I posted a snippet of “Till I Die” to my Instagram account, because I was wearing an EST 19XX (MGK’s “family”) bandana when I heard the song playing on Shade 45 that day in the Starbucks drive thru. I was pumped, but my “followers”? Not so much. One comment simply stated, “Umm no.” Another person encouraged me to “grow up.” I was told to stop following “deadbeat rappers.” In my initially shocked/offended state, I removed the comments, but I didn’t remove the post.

“Question: What if tomorrow never comes & everything you said today couldn’t be undone?”
Machine Gun Kelly, All We Have

I’ll start with a pretty cliché quip, “Don’t hate what you don’t understand.” To the men, women, and children who consider themselves part of MGK’s “Lace Up Movement,” Machine Gun Kelly personifies much more than sex, drugs, and rock & roll. He’s a representation of self-acceptance, courage, and love. He is a beacon of hope. He helps people conquer addiction and suicidal thoughts. His music helps them cope with traumatic experiences, unfortunate circumstances, and difficult familial environments. It’s no coincidence EST is an abbreviation for “Everyone Stands Together.” A genuine diehard fellowship has formed around MGK; his fan base is the embodiment of the Lace Up Movement. Machine Gun Kelly encourages EST to strive for “something more,” to believe they can turn dreams into reality. Why shouldn’t people buy into it? Colson Baker defied all odds, didn’t he?

Born into a family that would later disintegrate, Colson Baker’s father left him in a neighbor’s basement when he moved to Kuwait for work. Years later after his father returned to the United States, he kicked Colson out of his house. The 18 year old then fathered a child of his own, a baby girl named Casie. MGK faced a major setback for an aspiring rapper shortly thereafter: he developed a polyp on his vocal chords, and he didn’t have insurance or the financial means to have it removed. He spent six months out of the studio doing vocal exercises to naturally remediate the situation. “Every night I’d wake up at 4 o’clock in the morning wanting to blow my brains out,” said MGK. “That was one of the most depressing periods of my life,” according to his biography on machinegunkelly.com.

So why’d I experience backlash to my Instagram video snippet featuring “Till I Die”? For starters, the first lines of the song are as follows, “One time for the city, my city… Bitch, I’m from The Land ‘til I die!” Oops… I’ll likely catch flack for not censoring that curse word. I live in the Bible belt. If a conservative person takes a look at Machine Gun Kelly’s Twitter feed or Instagram account, it won’t be long until he or she finds a reason to be offended (or even outraged by some standards). Weed, related paraphernalia, and “ass & titties” are relatively prominent features.
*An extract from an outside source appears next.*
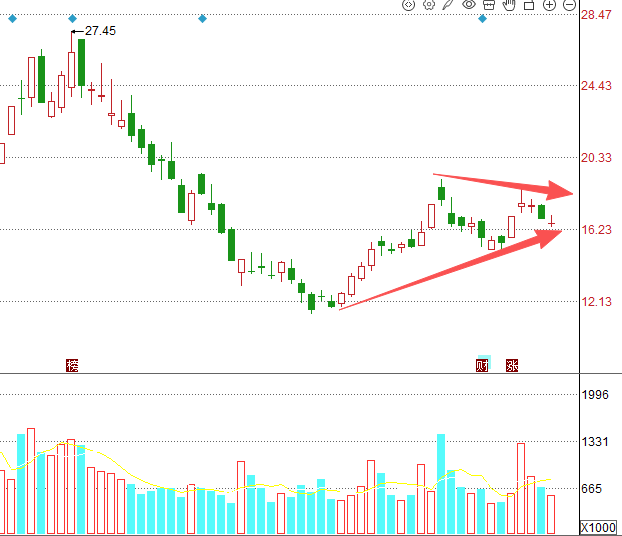622x536 pixels.
Task: Open the chart settings gear icon
Action: [429, 5]
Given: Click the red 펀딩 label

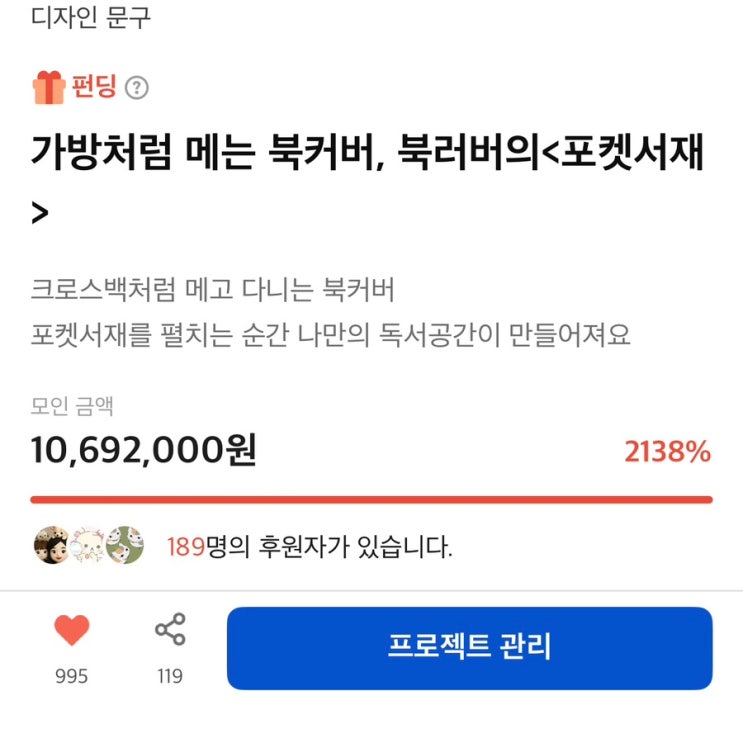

But let’s dig a little deeper into “Till I Die.” About a minute into the music video, viewers can spot a man cooking up some barbeque ribs outside of a food truck. A few seconds later, you see MGK raging in a sea of young kids. Then it hit me: Machine Gun Kelly tweeted about serving up free food to schoolchildren a couple months ago. Being the observant nerd I am, I did a little digging to identify the truck as Greg Beckham’s, the owner of Beckham’s B&M Bar-B-Que. There you have it: Colson Baker makes it a point to give back to the community that gave birth to his success, Cleveland. Though a self-proclaimed anarchist, he’s civic minded. The video also features the run-down house that Colson Baker and his friends—his family, rather—spent years inhabiting. MGK exemplifies Horatio Alger’s “rags to riches” concept, but he doesn’t tout his financial gain. Instead of jet setting and living lavishly, you can find Machine Gun Kelly employing his friends and inspiring them to work hard for success along with him.

Speaking of money, I once handed my debit card over to a young man I had only known for a matter of minutes at the Toronto stop on MGK’s 2014 “No Class Tour.” A nearby stranger exclaimed, “I can’t believe you just trusted him with your card! What are you thinking?” Well, I’ll tell you what I was thinking: “I know he’s ‘good people.’ I know the people of the Lace Up Movement.” The young man battled through a jam-packed venue for me and a couple other guys, who I met between artists’ sets. He did it for us twice so we could keep our elbowroom on a railing between the 19+ section and the general area. None of us knew the guy, but Everyone Stands Together…

At the same concert, I had another memorable experience thanks to the eclectic group of people Machine Gun Kelly brings together. While performing “Her Song,” MGK asked the crowd to show him their “beautiful faces.” Friends and boyfriends lifted females onto their shoulders to enjoy the song, to be effectively serenaded by MGK. A complete stranger asked me if I wanted to hop onto his shoulders for the song. I’m a relatively muscular (hence, heavy), 5’8” chick who was wearing a dress, so I thanked him but declined the offer. He ended up asking me again just to make sure! Call me self-conscious or crazy, but I think I could probably beat this guy in an arm wrestling competition. I was flattered. I felt “small,” since he had such confidence in his ability to hold me up for so long. I felt pretty. That’s what Machine Gun Kelly’s music does to people. If not invincible, they feel some sort of significance not felt on their own. They feel special.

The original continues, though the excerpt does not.